You don't have to be going fast to get into the straps. As long as you have good planing power potential in the sail, you can get in the straps early and go. In overpowered conditions, you can even waterstart with your feet in the straps, power up the sail, hop onto a plane, hook in, and zip (a little tricky, but it works).
When you get comfortable with the straps on the big board, you can try going to a smaller board with the straps forward. When you get good with this, you can move the straps back to suit your sailing style.
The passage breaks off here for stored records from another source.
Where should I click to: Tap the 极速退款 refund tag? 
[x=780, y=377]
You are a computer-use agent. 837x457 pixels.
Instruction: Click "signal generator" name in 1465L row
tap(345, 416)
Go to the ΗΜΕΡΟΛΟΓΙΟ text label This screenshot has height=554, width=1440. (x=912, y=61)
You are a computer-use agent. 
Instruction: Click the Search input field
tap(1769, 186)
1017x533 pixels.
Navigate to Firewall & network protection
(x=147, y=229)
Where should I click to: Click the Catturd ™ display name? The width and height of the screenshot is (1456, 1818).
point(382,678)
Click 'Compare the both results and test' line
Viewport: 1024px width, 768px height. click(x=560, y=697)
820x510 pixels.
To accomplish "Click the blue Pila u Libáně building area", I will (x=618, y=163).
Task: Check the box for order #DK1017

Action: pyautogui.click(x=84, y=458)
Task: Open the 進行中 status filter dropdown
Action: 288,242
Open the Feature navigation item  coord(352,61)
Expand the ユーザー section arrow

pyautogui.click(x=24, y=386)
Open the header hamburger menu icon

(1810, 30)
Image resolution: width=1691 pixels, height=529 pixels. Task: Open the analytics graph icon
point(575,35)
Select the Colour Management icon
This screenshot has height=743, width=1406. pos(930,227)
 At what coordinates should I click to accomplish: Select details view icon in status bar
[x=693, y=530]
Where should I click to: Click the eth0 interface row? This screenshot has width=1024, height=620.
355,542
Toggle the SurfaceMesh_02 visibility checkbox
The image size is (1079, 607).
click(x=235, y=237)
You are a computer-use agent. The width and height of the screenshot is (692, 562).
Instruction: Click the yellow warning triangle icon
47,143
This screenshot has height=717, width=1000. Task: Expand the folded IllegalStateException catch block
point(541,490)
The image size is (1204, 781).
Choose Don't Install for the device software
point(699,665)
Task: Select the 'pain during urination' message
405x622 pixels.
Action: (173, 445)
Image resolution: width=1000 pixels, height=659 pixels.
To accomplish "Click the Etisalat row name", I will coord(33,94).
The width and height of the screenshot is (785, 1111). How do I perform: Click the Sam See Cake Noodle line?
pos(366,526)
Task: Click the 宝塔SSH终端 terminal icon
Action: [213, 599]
Next, get the feel of your rails at planing speed. If you are going fast, you have learned to sail the board flat from rail to rail -- if you dig that windward rail, the board will tend to head up and slow down. In the jibe, you need to use the leeward rail to carve the turn. So, learn to use those rails to carve through the water like a wake board or surfboard. Start with S turns at speed. Then do your stops with fast, carving 90 degree turns upwind (always look before you do turns). Now try 180 degree turns downwind. If you don't flip the sail, you'll be back winded and dumped at the end. When you learn to flip the sail at the right time and stay on the board, you've done your first jibe. It may take a while before you can make most of them, but practice really helps. Then, to plane all the way through most of them takes more practice, good technique, good power in the sail, and good speed. Good luck.
Speed: To get the most speed out of your gear, you need to maximize power and minimize drag. Rig your sail full enough to get good power and flat enough for good speed. A too full sail is slower from too much drag; and a too flat sail has less power. When fully powered up, sheet in fully to or near to the centerline of the board and rake the sail all the way back until the foot of the sail touches or nearly touches the board -- "closing the gap". Keep the sail well upright. Pulling the sail down over the water decreases power. Keep your front hand just in front of the harness line -- keeping it up near the mast chokes off power; and adjust your harness line position so you sail well sheeted in without effort. Keep the harness lines short and the body position fairly upright -- long harness lines with the body hanging way out over the water = slow. Keep the boom positioned as high as is comfortable on the mast -- this increases power; and drive the power in the sail into the board with good mfp.
Position the footstraps and mast base as far back as is comfortable to decrease the area of the board in contact with the water and decrease drag. Keep the weight on the toes and off the heels to keep the board flat from rail to rail -- digging that upwind rail slows you down.